Nothing outside the range below should be printed. Output exactly the lines from the line with "Task: Select the 映像 image icon" to the line with "The width and height of the screenshot is (960, 1223).", both included.
======
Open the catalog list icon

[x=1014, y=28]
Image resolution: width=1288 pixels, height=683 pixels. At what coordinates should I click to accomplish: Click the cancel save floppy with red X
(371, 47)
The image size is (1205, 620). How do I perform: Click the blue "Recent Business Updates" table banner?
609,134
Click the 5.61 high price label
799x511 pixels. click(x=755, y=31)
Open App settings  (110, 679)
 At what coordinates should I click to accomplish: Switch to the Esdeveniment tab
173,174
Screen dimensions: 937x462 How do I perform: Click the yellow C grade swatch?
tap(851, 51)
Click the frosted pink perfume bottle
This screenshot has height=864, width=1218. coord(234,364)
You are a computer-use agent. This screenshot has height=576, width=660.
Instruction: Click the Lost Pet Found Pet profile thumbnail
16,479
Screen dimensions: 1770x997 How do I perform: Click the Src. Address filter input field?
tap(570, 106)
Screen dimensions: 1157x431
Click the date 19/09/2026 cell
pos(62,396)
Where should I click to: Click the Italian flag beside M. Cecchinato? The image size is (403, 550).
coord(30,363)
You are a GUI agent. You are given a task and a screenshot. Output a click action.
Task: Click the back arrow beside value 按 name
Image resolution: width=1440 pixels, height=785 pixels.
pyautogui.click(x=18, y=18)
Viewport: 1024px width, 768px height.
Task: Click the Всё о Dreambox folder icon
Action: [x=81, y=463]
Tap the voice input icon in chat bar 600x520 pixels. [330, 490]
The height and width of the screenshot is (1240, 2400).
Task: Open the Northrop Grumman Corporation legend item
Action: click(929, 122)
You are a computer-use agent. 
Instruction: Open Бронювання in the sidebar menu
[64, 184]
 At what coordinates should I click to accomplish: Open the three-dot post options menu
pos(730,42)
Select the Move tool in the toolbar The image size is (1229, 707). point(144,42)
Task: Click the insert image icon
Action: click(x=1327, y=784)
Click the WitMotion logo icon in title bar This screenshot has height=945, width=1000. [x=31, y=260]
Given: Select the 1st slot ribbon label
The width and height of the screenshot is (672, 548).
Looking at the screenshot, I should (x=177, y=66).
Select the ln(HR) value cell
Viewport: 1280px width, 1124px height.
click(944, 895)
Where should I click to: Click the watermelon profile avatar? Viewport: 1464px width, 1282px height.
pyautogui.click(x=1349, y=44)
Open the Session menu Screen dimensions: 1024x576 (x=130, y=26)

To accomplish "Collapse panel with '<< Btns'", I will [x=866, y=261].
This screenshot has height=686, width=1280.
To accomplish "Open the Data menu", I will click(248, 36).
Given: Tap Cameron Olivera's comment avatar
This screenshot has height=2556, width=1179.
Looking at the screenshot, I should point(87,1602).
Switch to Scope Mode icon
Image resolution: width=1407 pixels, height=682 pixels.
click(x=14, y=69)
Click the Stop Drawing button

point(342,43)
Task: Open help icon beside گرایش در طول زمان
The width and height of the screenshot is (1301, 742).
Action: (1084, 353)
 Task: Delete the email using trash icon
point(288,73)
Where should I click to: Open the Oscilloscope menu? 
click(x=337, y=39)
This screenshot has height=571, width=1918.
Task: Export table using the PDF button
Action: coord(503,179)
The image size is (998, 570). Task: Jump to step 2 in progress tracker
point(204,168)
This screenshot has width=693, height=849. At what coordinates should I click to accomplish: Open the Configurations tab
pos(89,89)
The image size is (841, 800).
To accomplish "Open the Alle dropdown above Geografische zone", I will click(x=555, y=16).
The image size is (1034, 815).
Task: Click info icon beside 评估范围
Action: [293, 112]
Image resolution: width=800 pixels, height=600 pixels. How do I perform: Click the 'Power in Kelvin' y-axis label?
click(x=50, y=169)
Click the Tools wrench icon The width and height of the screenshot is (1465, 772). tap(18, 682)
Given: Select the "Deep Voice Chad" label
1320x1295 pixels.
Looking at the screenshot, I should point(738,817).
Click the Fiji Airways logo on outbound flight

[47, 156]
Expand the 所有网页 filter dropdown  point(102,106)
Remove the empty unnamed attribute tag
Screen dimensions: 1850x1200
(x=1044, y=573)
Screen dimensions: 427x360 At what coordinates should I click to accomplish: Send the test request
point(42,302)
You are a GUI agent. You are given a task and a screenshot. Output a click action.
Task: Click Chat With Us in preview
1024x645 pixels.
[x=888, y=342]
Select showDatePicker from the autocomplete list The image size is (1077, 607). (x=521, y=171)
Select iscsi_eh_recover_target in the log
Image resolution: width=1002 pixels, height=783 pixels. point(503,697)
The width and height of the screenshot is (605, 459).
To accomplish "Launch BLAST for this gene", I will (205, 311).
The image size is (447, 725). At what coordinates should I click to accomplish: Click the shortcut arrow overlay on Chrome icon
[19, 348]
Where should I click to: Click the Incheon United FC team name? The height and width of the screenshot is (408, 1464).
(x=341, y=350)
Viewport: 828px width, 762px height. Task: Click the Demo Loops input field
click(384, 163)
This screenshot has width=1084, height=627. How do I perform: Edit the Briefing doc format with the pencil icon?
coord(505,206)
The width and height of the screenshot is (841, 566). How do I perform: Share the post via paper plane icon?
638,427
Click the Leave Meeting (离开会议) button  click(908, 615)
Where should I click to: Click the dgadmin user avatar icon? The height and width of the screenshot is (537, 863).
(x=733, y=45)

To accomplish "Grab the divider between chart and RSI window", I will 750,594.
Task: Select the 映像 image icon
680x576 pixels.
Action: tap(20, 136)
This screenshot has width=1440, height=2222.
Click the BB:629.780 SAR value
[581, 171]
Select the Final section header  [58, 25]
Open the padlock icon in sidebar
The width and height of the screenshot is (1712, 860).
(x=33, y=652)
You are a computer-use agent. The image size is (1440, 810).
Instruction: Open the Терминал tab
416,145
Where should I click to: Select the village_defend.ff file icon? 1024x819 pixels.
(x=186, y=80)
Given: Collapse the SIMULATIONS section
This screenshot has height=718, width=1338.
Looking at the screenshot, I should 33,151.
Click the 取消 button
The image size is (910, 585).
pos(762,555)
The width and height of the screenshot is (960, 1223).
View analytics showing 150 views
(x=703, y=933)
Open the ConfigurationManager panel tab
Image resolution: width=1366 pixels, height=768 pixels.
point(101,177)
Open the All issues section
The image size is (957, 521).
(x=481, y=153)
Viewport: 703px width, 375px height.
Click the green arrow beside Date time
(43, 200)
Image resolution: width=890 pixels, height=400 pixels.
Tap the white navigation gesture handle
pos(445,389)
======
■ Solution below
Task: Select the 映像 image icon
680x576 pixels.
Action: tap(20, 136)
This screenshot has width=1440, height=2222.
Click the BB:629.780 SAR value
[581, 171]
Select the Final section header  [58, 25]
Open the padlock icon in sidebar
The width and height of the screenshot is (1712, 860).
(x=33, y=652)
You are a computer-use agent. The image size is (1440, 810).
Instruction: Open the Терминал tab
416,145
Where should I click to: Select the village_defend.ff file icon? 1024x819 pixels.
(x=186, y=80)
Given: Collapse the SIMULATIONS section
This screenshot has height=718, width=1338.
Looking at the screenshot, I should 33,151.
Click the 取消 button
The image size is (910, 585).
pos(762,555)
The width and height of the screenshot is (960, 1223).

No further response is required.